My oldest brother, Michael, is fourteen years my senior and has been a rock in my entire life. When the business got tight — and in thirty eight years it gets tight — Michael was there. He backed me. He believed in me. He picked up a camera and worked events beside me when I needed another set of hands. He never made it feel like a favor. That's just who he is.
My sister Christine is in the middle of us — 68 years old, sweet to her core, living with some issues that have made her path harder than it should have been. Michael and I look after her. She doesn't fully grasp what this trip means historically, but she always wants to know about my jobs. Always asks how it went. Always proud of her little brother. Sometimes that uncomplicated love is the most sustaining kind there is.
And then there was Jim.
Jim was thirteen years older than me — a mentor, a guide, a force. He shot Leica his whole life. Voigtlander, M8, M9 — he'd come downtown Canton, retired, Leica in hand, working slowly and deliberately the way rangefinder photographers do. I used to laugh at him. How long everything took. Why not just use an autofocus camera and get on with it?
Jim never argued the point. He just kept shooting.
When he got sick in 2021 — complications from Covid — I made him a promise. When he got out of the hospital, I was going to buy him a Leica 28mm Elmarit. Something he'd always wanted. A gift between brothers who had spent years laughing at each other across camera systems.
He never made it out of the hospital.
I inherited his cameras. The M9 had a sensor issue. The M8 still works — exactly the way Jim left it. And somewhere in the grief of those months I picked up his Leica and something shifted. I bought gear, sold it, bought it back. I couldn't let it go. The first time around I just couldn't find the feel. But now I do.
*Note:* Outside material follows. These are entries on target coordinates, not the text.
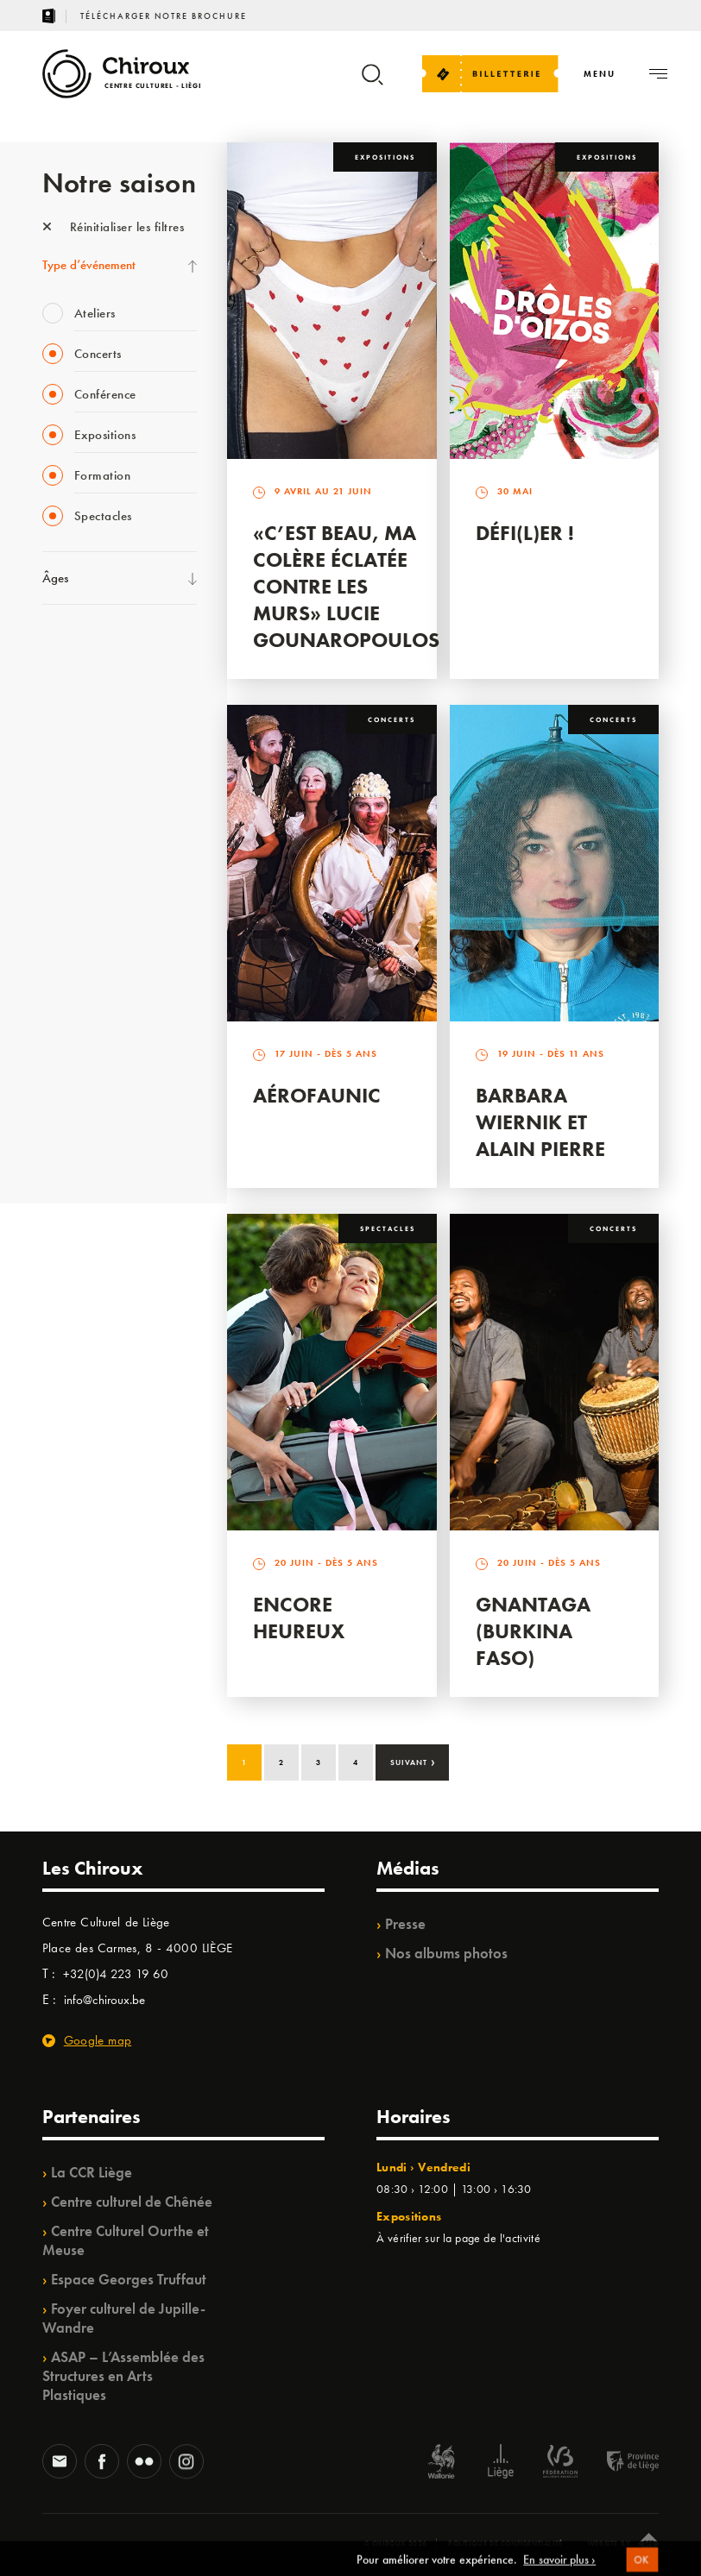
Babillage (66, 789)
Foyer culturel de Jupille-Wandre (123, 2318)
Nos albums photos (446, 1953)
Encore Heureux (298, 1617)
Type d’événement (89, 264)
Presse (405, 1923)
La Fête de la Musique (98, 683)
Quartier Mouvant (89, 930)
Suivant (413, 1760)
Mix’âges (66, 754)
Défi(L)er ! (525, 532)
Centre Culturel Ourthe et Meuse (125, 2240)
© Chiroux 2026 (395, 2543)
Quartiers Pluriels (85, 966)
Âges (55, 578)
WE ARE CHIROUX (92, 1107)
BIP (50, 860)
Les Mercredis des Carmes (108, 718)
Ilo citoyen (68, 1001)
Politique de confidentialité (505, 2543)
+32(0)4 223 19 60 (115, 1973)
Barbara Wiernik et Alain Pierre (540, 1122)
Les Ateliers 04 (80, 895)
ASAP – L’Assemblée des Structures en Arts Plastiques (123, 2375)
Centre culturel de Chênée (131, 2201)
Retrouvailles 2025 (92, 1143)
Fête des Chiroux (85, 648)
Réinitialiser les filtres (113, 227)
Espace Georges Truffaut (128, 2279)
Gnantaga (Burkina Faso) (533, 1631)
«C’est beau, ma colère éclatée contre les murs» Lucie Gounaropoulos (346, 586)
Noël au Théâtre (83, 1072)
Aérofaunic (317, 1095)
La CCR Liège (91, 2172)
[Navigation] (599, 73)
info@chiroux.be (104, 1999)
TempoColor (73, 1037)
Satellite (62, 824)
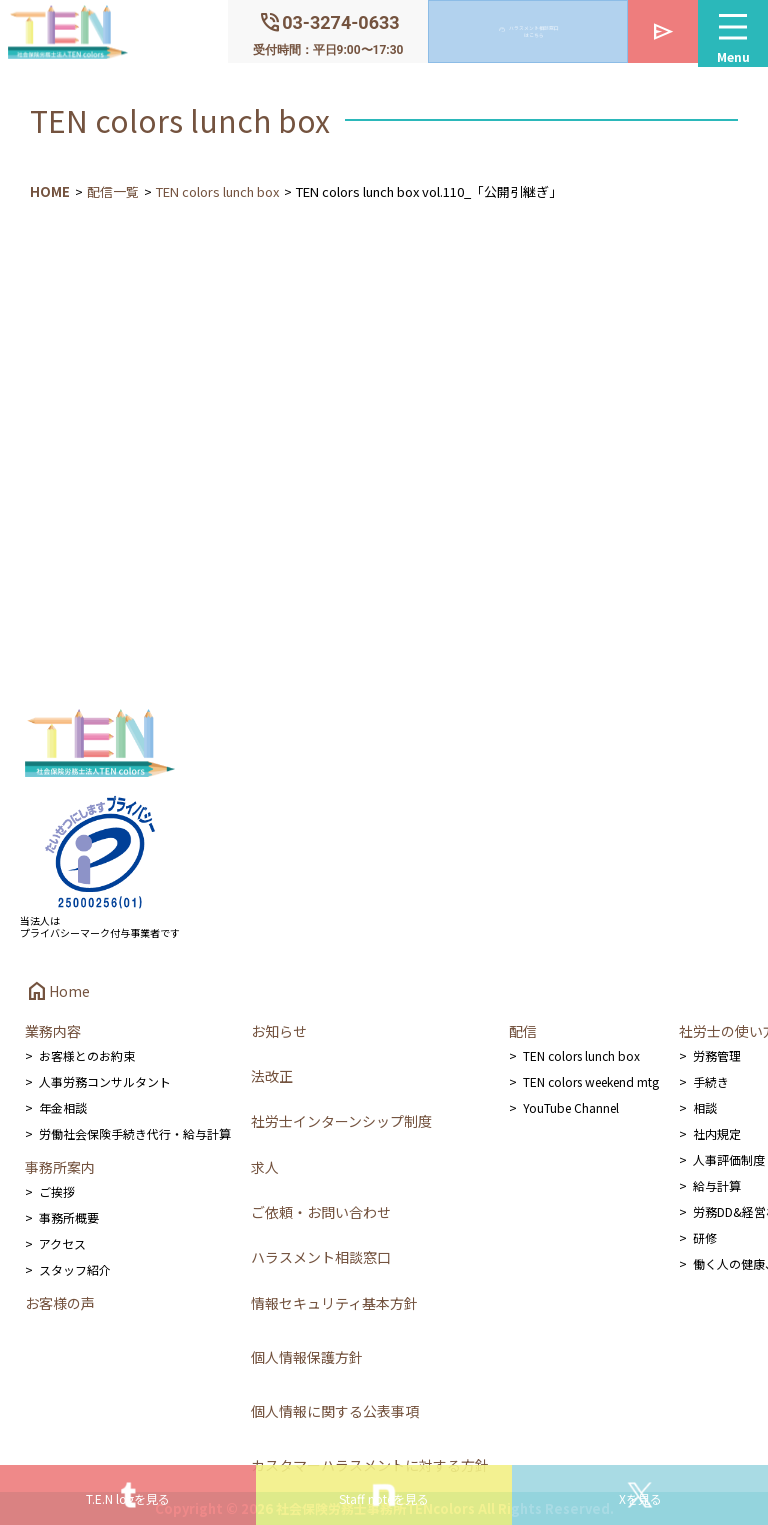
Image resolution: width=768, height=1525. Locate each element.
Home (57, 991)
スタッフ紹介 (75, 1269)
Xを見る (640, 1498)
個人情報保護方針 (307, 1357)
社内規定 (717, 1133)
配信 (523, 1031)
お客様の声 (60, 1303)
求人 (265, 1167)
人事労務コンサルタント (105, 1081)
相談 (705, 1107)
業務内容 (53, 1031)
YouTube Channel (571, 1107)
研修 (705, 1237)
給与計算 (717, 1185)
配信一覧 (113, 191)
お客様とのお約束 (87, 1055)
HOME (50, 191)
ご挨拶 (57, 1191)
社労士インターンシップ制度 (341, 1121)
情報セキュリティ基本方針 (334, 1303)
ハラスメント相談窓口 (321, 1257)
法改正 (272, 1076)
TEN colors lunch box (217, 191)
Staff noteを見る (384, 1498)
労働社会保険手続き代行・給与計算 (135, 1133)
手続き (711, 1081)
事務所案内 (60, 1167)
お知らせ (279, 1031)
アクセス (62, 1243)
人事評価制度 (729, 1159)
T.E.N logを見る (128, 1498)
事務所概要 (69, 1217)
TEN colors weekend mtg (591, 1081)
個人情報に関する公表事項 (335, 1411)
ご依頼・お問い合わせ (321, 1212)
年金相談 (63, 1107)
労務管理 (717, 1055)
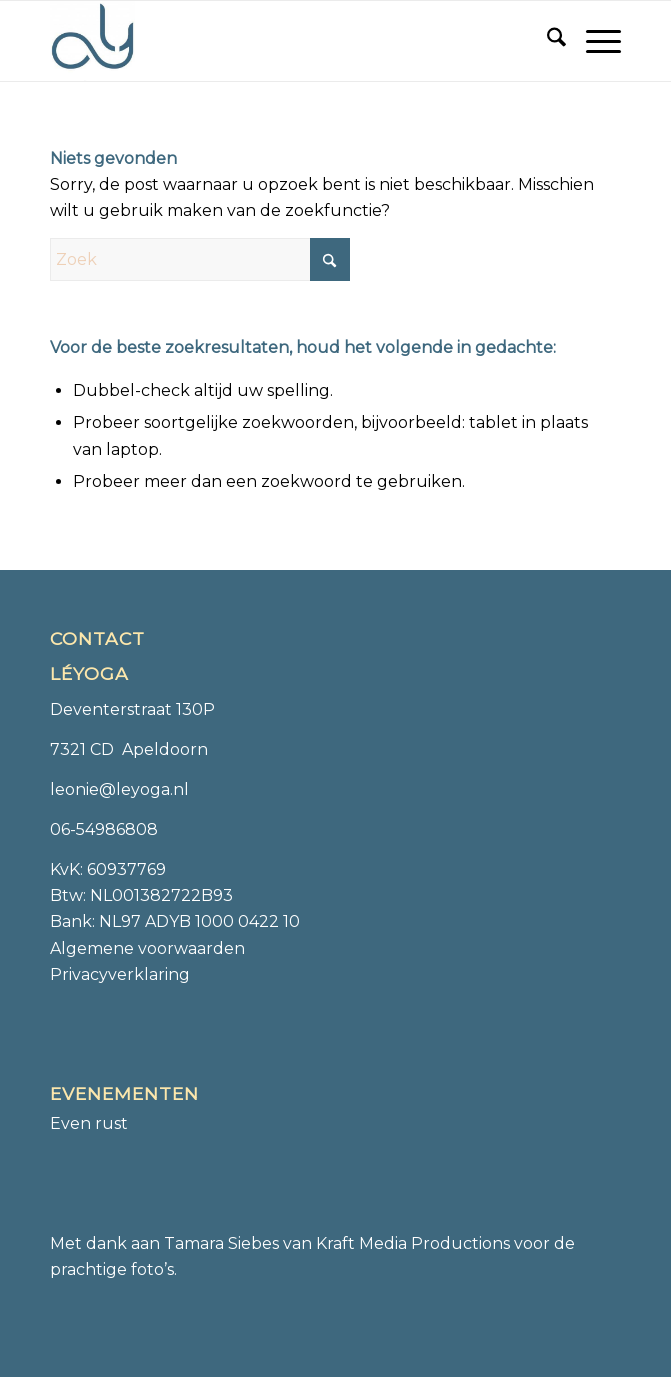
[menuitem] (546, 41)
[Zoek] (546, 41)
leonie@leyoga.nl (119, 789)
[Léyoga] (278, 41)
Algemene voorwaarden (147, 948)
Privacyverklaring (120, 974)
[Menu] (593, 41)
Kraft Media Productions (413, 1243)
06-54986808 (104, 829)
A store owner downtown told me not long after Jim passed — Jim used to come in and talk about his little brother. How proud he was. How I'd built something real. Jim never said that to my face. That's brothers. You say the important things to strangers instead and hope it gets back.
It got back.
So next Saturday I'll carry a Leica M10R with a 50mm APO — a lens I traded three others to own — along with a 35mm and a 26mm. Small, quiet, manual focus. A camera that asks you to slow down and pay attention. Jim tried to teach me that for years. I just needed to lose him to finally understand it.
The itinerary is full — the Navy Memorial, the WWII Memorial, the Vietnam Wall, the Lincoln Memorial, the Korean Memorial, Arlington Cemetery, the Tomb of the Unknown Soldier, the Iwo Jima statue. Fourteen hours. A group of veterans, most of them in the later chapters of their lives, finally making this trip. I've been asked to document it.
I take that seriously. But I also know there will be a moment at the World War II Memorial — standing where Master Sergeant Albert M. Albert's war is honored in stone — when I'll have to set the camera down for a second and just be a son.
I'll carry my father's faith. My mother's voice telling me I can do anything. Michael's steadiness. Christine's uncomplicated love. And Jim's camera, with Jim's patience, finally making sense in my hands.
Somewhere Jim will be standing next to me, finally getting the last laugh about the Leica.
I'll share images when I'm back. Until then — if you know a veteran, tell them thank you. If you still can.